Brief
Below are records. Find each line in them that holds the word "agent" and copy it.

Data
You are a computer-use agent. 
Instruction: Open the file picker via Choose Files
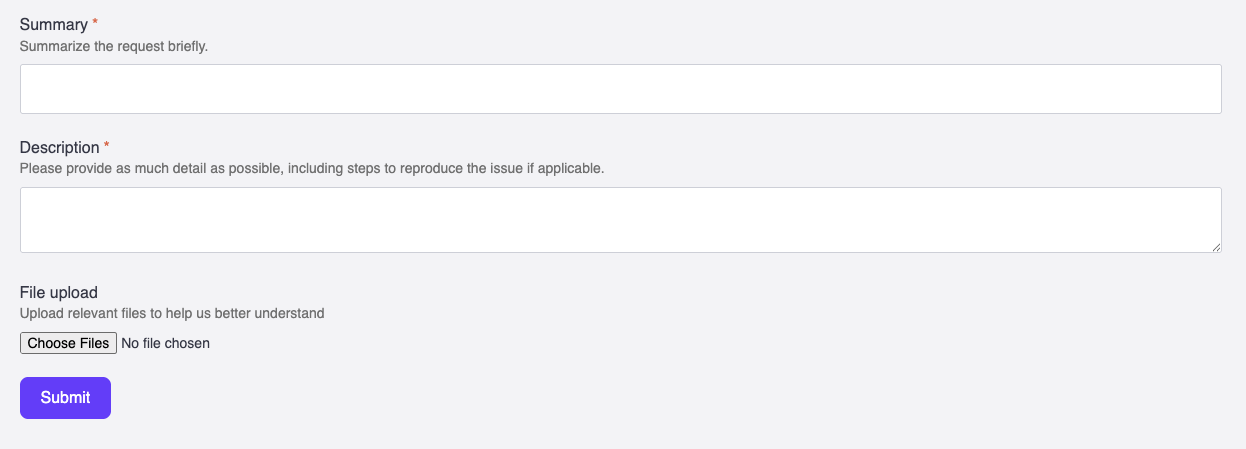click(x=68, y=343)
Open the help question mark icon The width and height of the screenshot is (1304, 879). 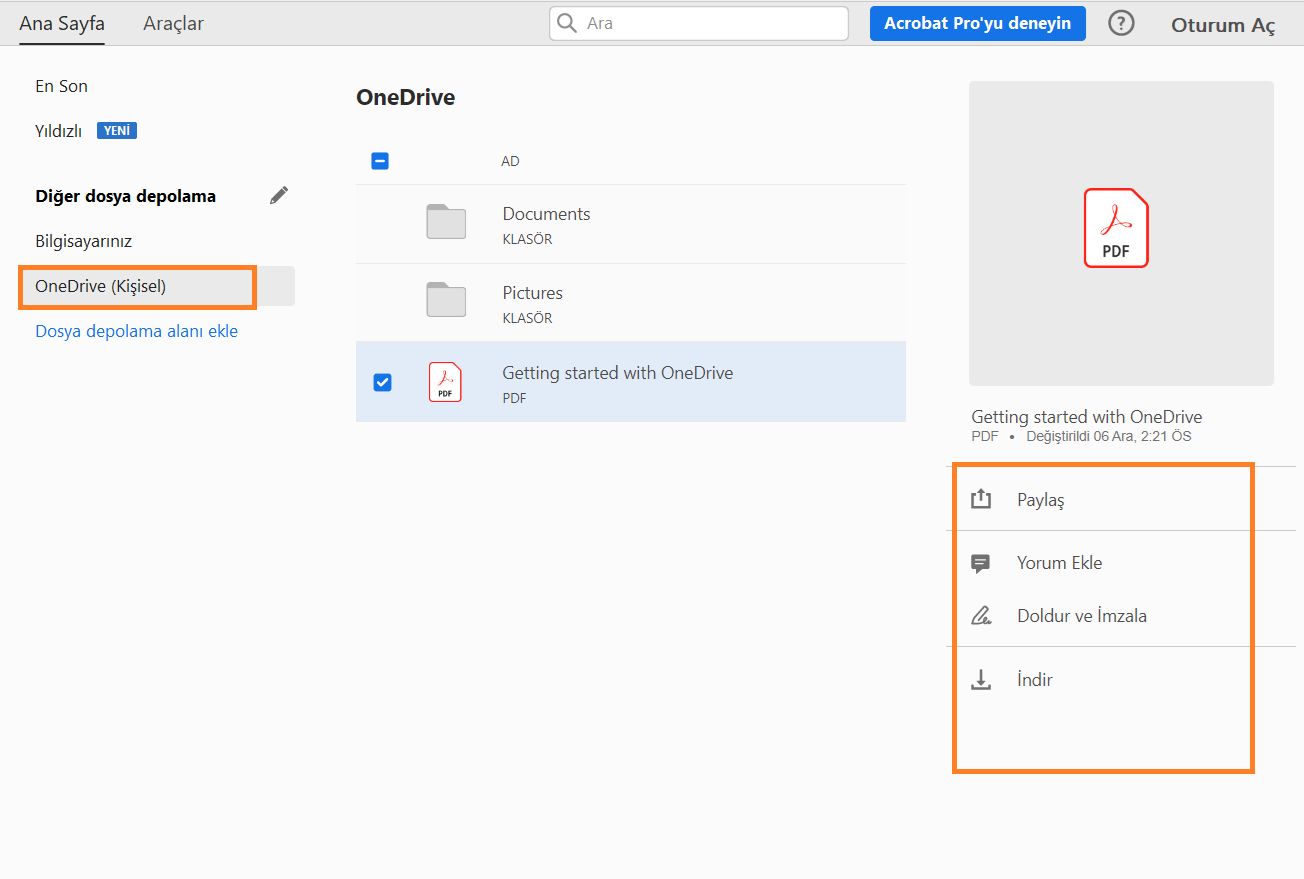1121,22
--
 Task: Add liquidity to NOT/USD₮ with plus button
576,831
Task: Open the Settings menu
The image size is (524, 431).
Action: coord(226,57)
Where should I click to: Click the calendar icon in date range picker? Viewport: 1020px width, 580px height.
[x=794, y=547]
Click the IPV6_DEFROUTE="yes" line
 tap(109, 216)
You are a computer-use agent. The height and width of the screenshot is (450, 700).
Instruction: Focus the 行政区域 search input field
...
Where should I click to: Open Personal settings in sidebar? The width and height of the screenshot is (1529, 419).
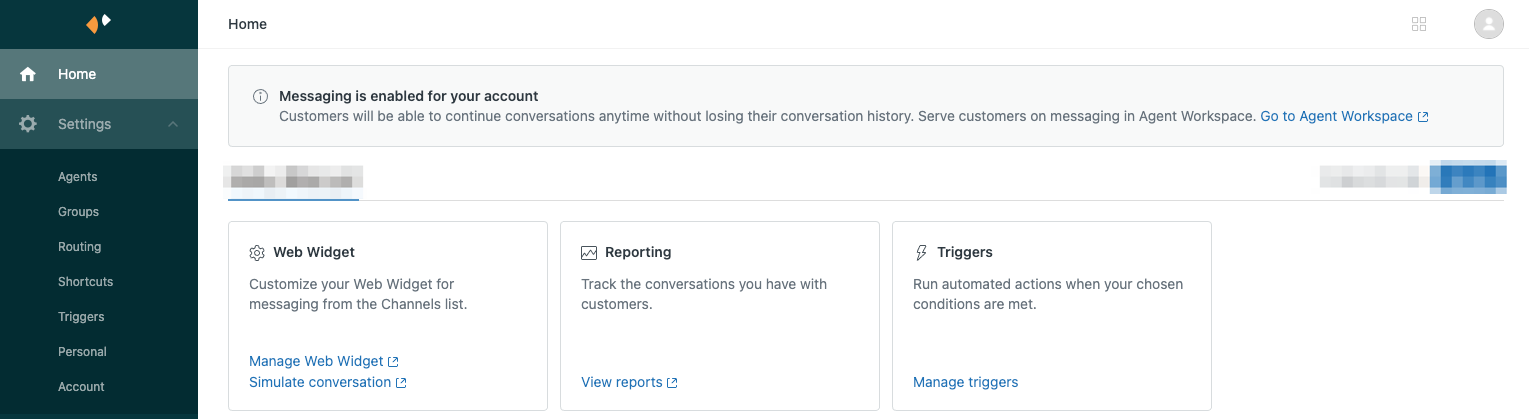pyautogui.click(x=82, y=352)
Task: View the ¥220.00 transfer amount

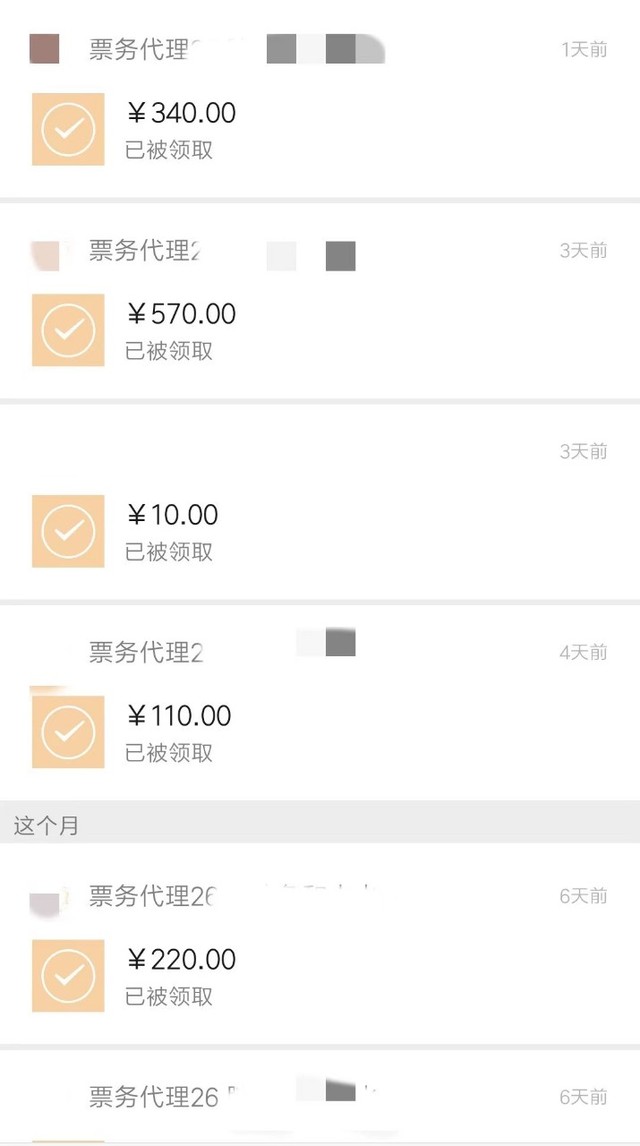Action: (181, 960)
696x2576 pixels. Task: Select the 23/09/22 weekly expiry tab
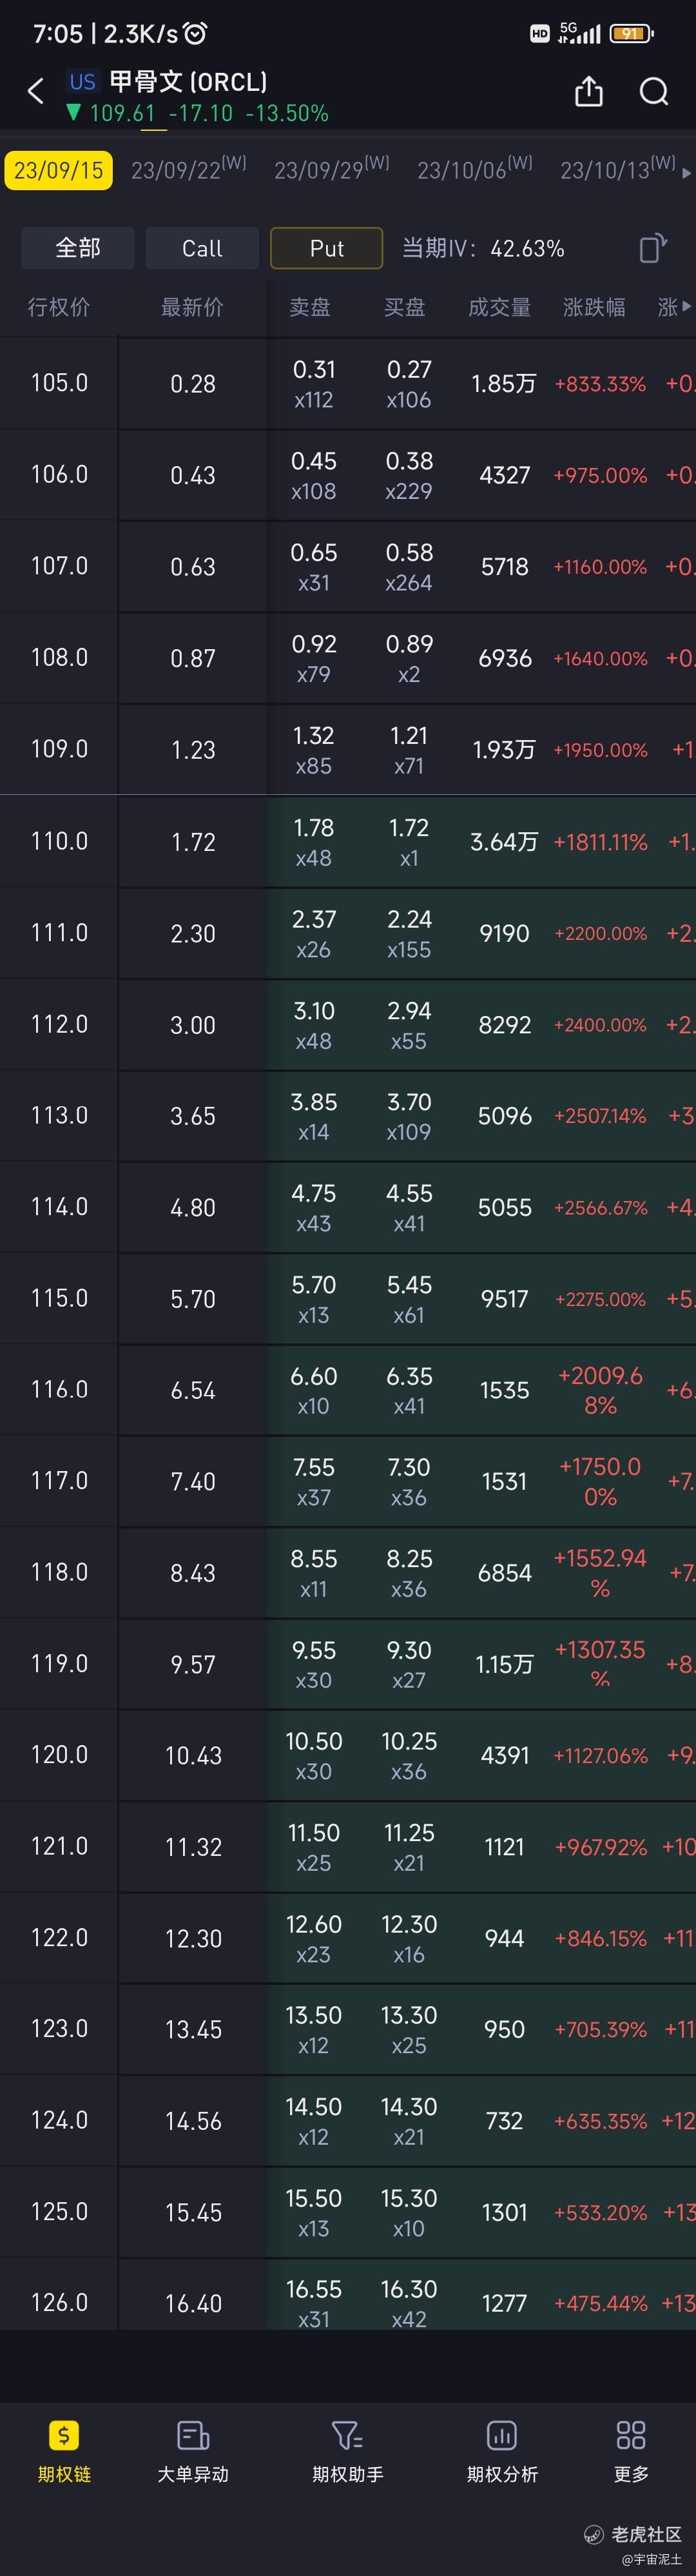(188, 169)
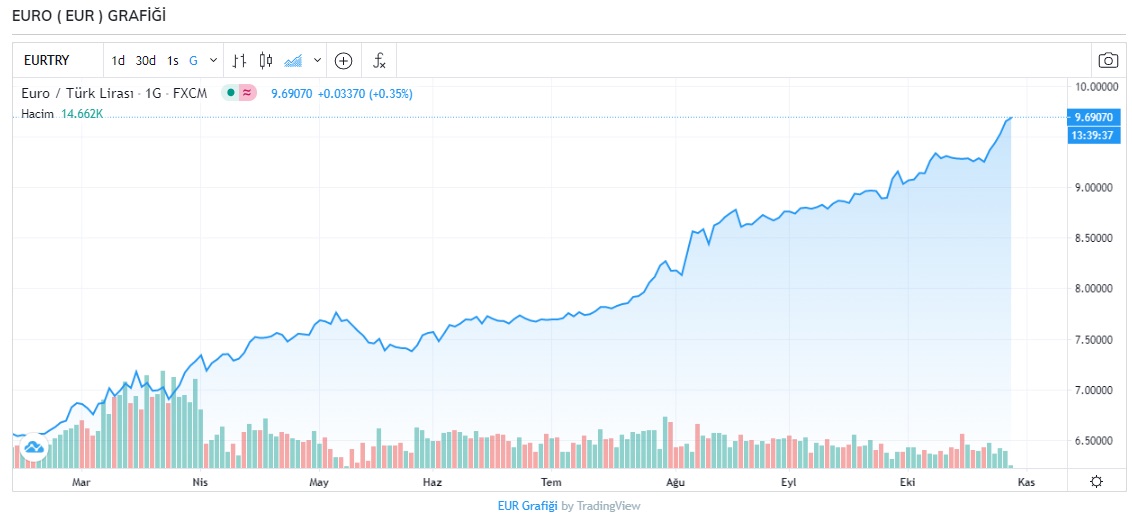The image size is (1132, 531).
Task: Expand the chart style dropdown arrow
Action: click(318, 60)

Solution for this exercise
You are a computer-use agent. 
You are a computer-use agent. The height and width of the screenshot is (450, 700).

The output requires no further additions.